Even a bit stranger, there is they say, another 80 million or so eligible, who don’t, or won’t, mark any paper. And it makes one ponder just why this it is, that these 80 million or so folks, may have decided that they don’t have the time, or inclination, to worry the professors at the Electoral College?
All in all, in some strange way, it just plain smells a little funny.
Now they say that in the good old US of A, that there’s somewhere, last time somebody took the time to count, about 11 million eligible deer hunters among us.
Being November is also romance season for most deer in the USA, they say, those who count deer for Google, that there are around 30 million whitetail deer bounding about us in this great nation. And, they note that’s about a 100% increase in population over the last century when they stopped to count deer back then.

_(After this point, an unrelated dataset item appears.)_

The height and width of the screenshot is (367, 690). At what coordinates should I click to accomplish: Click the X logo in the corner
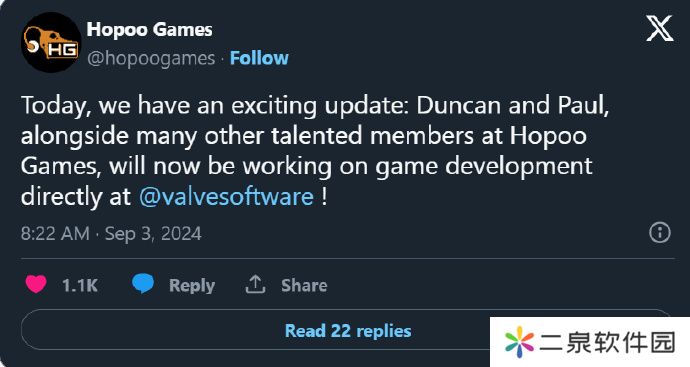[659, 28]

Now counting deer, and deer hunters, and who voted for who, isn’t necessarily all that strange if you stop and think about it. This whole phenomenon of statistics, counting things and spread sheets and such, is just the world we’ve come to enjoy.

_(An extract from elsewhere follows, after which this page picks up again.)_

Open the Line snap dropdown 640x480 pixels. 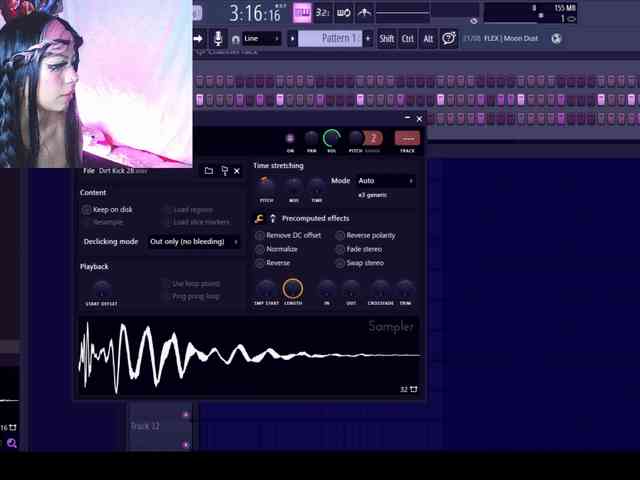click(x=261, y=38)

Thanks to computers and legions of geeks abounding, we live in a universe obsessed with exit polls, actuarial tables and tax tables that are somehow designed to answer all of our burning questions that surround us on our daily journey, in life’s conundrum.
Strange ain’t it?
But there’s something deeply more strange that peaks in November’s season of romance. It’s suddenly evidenced by those 11 million dedicated souls who have suddenly become conisouriers of fine urine.
Urine you say?
Strange you say?
Hell yes, it’s very strange! So weird and strange it stinks, but it’s true.
If you’ve been trolling the big box stores lately, and you’ve been paying close attention, you’ve maybe witnessed this strange attraction to urine yourself.
There are isles and store shelves stocked with urine, where supposed deer urine is peddled.
Urine sales are going through the roof!
Yuk you say?
Disgusting you mumble?
Avert the children’s gaze you say?
Glassy eyed deer hunting men and women can be witnessed standing in these big box store isles, actually reading labels of containers of urine!
That’s downright eerily strange!
They’re searching vast supplies, hundreds of gallons of urine, for some kind of edge. Some kind of magic elixir that brings romance starved bucks into their scopes, their arrow and their freezer.
Urine? You say?
Now you older urine aficionados may remember back in the day when some astute con-man, whose marketing genius of a name, that rimed with “tinkle,” came up with the brilliant idea to bottle urine and, overnight, became famously wealthy.
I vividly remember sitting around the big fire in deer camp while we all tried to figure out just how this marketing genius actually captured his urine and managed to put it in these little brown bottles;
“Why you ‘recon he ties a bucket on the deer’s hind end?”
“I’ll bet he makes ‘em drink a lot of cranberry juice and he straps a big zip lock over their …you know.”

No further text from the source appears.